Broadcom's Google Dataproc Automation Agent lets you easily execute Dataproc jobs, monitor and manage them with your existing enterprise workload automation, as well as other cloud-native activities.

Learn More

You instantly inherit the advanced capabilities of your enterprise solution, enabling you to deliver your digital transformation more quickly and successfully. This video explains the Automic Automation Google Dataproc agent integration and its benefits. It presents its components and demonstrates how to install, configure, and use it.

Video Transcript

Welcome to this video on the Automic Automation Google Dataproc integration solution. In this video, we will explain the Google Cloud Dataproc integration and what it brings to the Automic Automation user community.

Google Cloud Dataproc is a fully managed and highly scalable service for running Apache Hadoop, Apache Spark, Apache Flink, Presto, and 30 plus open-source tools and frameworks. The Automic Google Cloud Dataproc agent seamlessly integrates Google Cloud jobs with enterprise workload automation, enhancing efficiency and accelerating digital transformation by extending your existing enterprise automation to Dataproc. We remain end-to-end visibility, regain centralized command and control, alerting, SLA management, reporting, and auditing.

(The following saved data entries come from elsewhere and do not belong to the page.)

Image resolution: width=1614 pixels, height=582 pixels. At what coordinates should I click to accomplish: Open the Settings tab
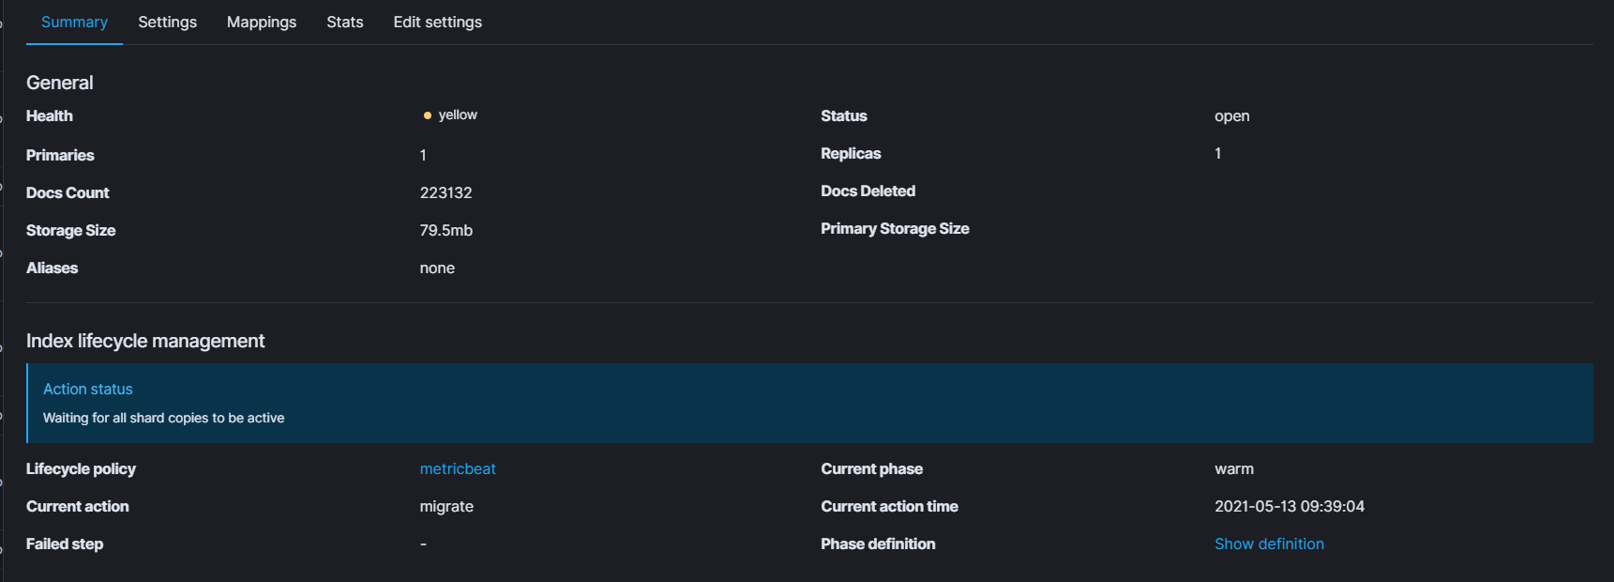tap(167, 23)
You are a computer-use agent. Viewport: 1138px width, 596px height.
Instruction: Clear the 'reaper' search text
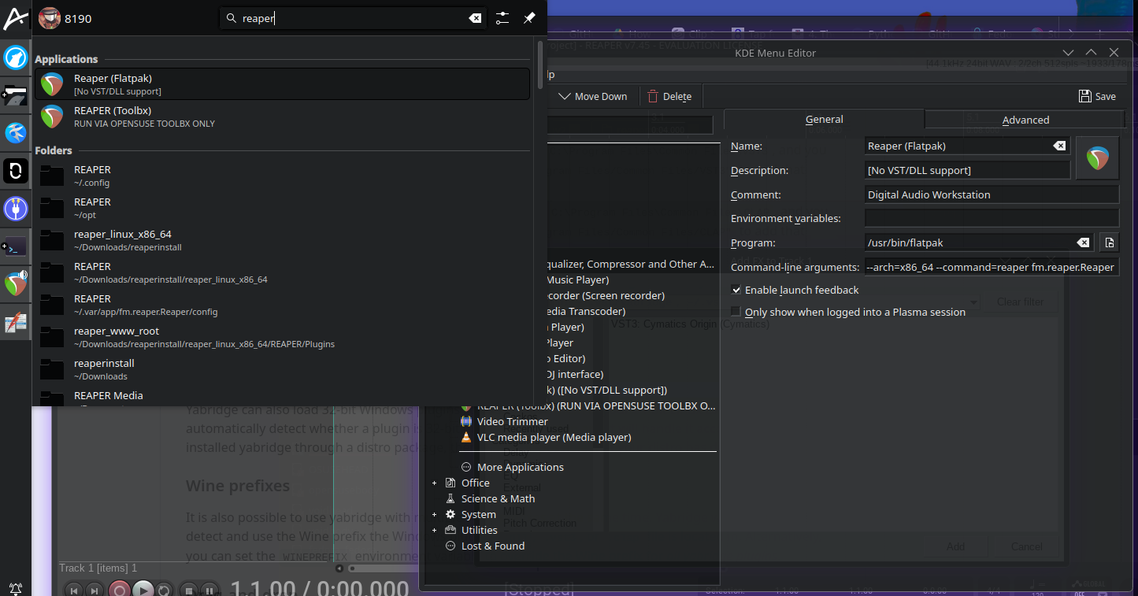click(475, 18)
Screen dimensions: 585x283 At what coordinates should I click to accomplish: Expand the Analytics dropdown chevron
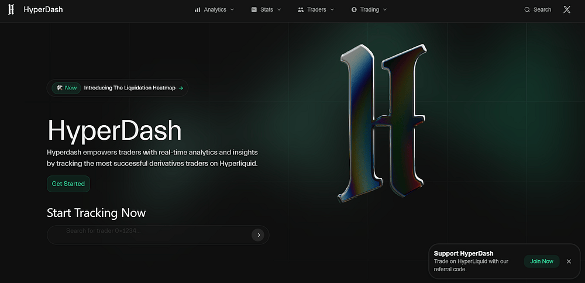pos(232,10)
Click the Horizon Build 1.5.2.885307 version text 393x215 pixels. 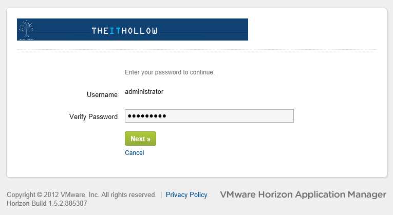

Integrating Automic Automation with Google Cloud Dataproc allows you to run Dataproc jobs in your workspace from Automic Automation. We'll provide some technical insights so that the integration components are clearly identified and the deployment sequence is understood. We'll focus on the configuration of the agent and the design of the two core object templates: connections and jobs. Finally, we'll run through a demo.

Automic Automation plays a central role in orchestrating operations across multiple environments, including the cloud. Automic Automation synchronizes these processes with other non-cloud operations. By integrating Google Cloud Dataproc, we can configure process automation centrally in Automic Automation, trigger, monitor, and supervise everything in one place. Google Cloud Dataproc processes can then be synchronized with all other environments routinely supported by Automic Automation.

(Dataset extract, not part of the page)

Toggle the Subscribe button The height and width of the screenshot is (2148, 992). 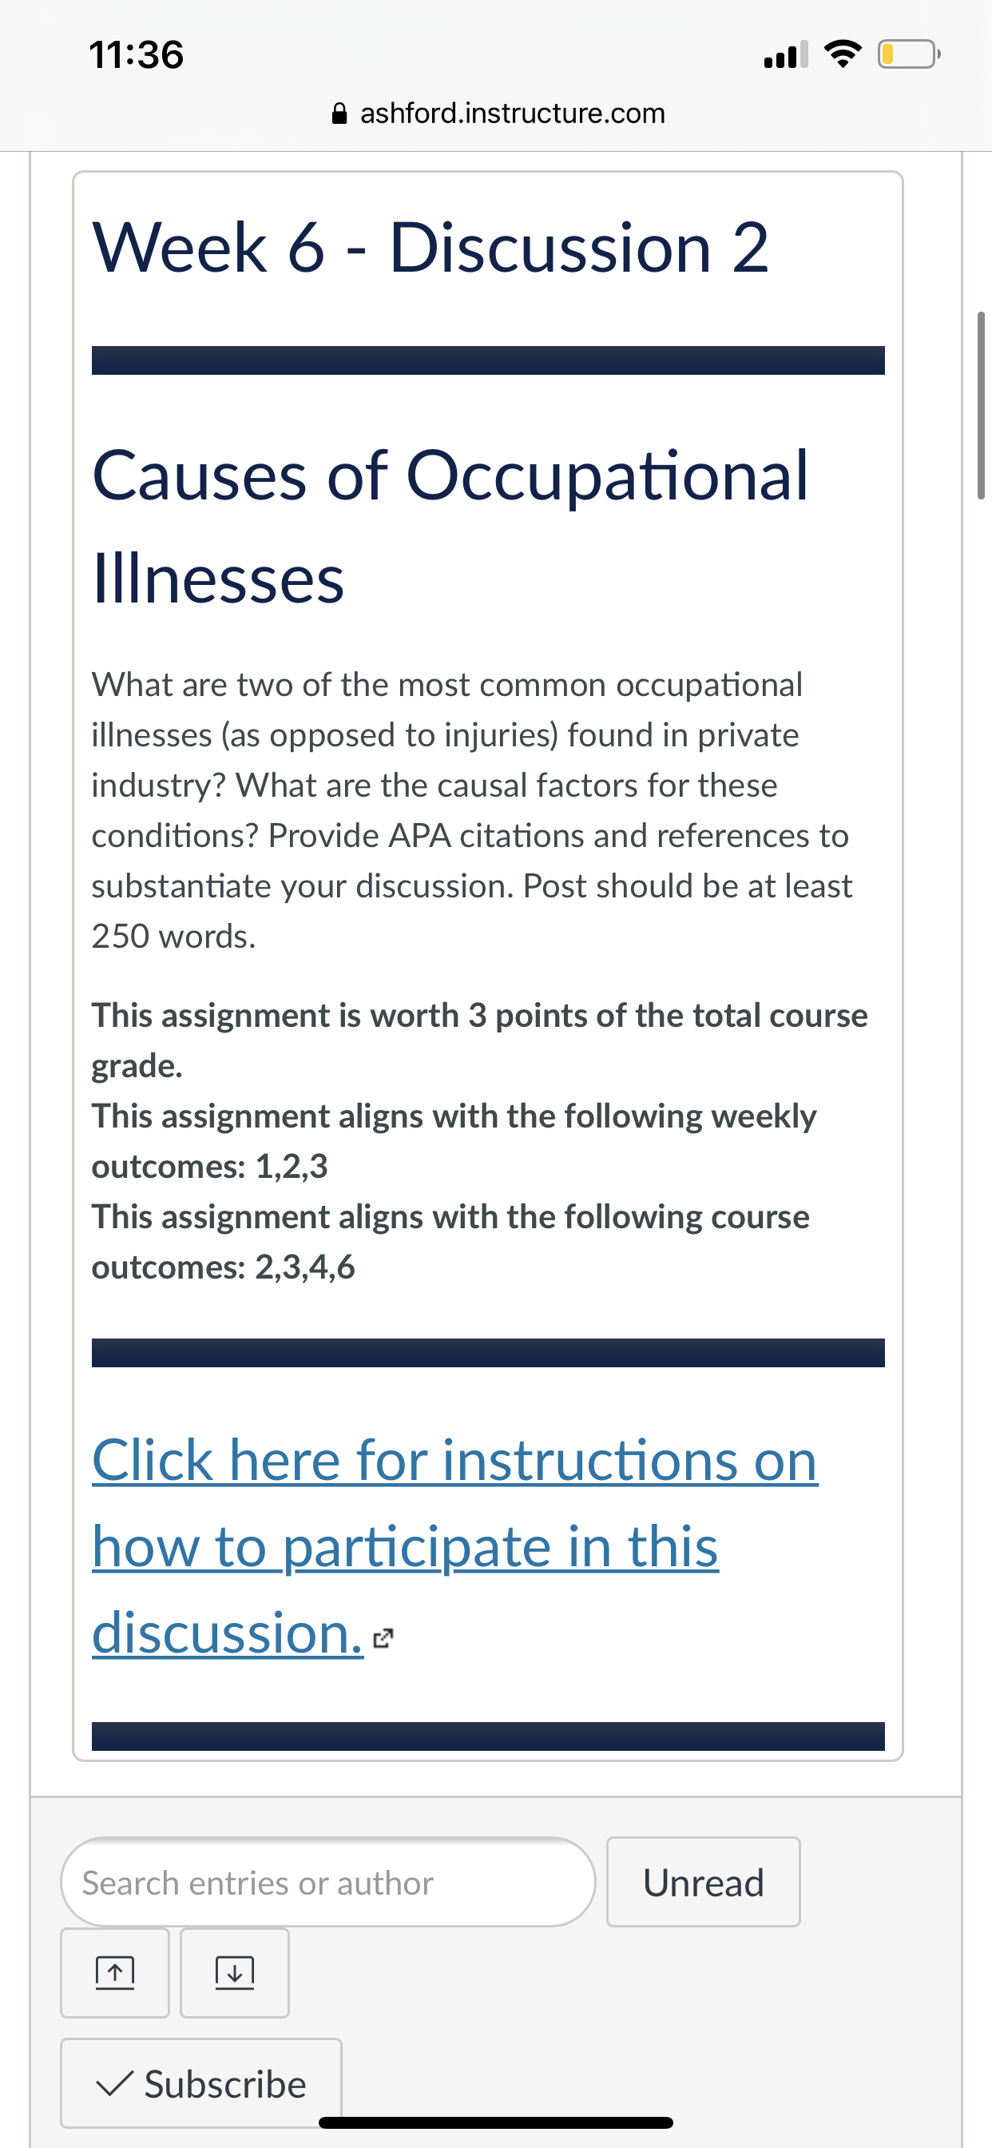pos(201,2083)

Dataproc's role is reduced to execute the jobs. All other functions, especially those pertaining to automation, are delegated to Automic Automation. This means that we don't have to log in to the Google Cloud Dataproc environment and keep on refreshing it by ourselves. Automic Automation manages all the execution and monitoring aspects. Automic Automation lets us build configurations with intuitive interfaces like drag and drop workflows and supervised processes in simple dashboard tools designed natively for operations. Statuses are color-coded and retrieving logs is done with a basic right-click.

From an operations perspective, Automic Automation highly simplifies the configuration and orchestration of Google Cloud Dataproc jobs. Externalizing operations to a tool with a high degree of third-party integration means we can synchronize all cloud with non-cloud workload using various agents and job object types. We can build sophisticated configurations involving multiple applications, database packages, system processes like backups and data consolidation, file transfers, web services, and other on-premise workload.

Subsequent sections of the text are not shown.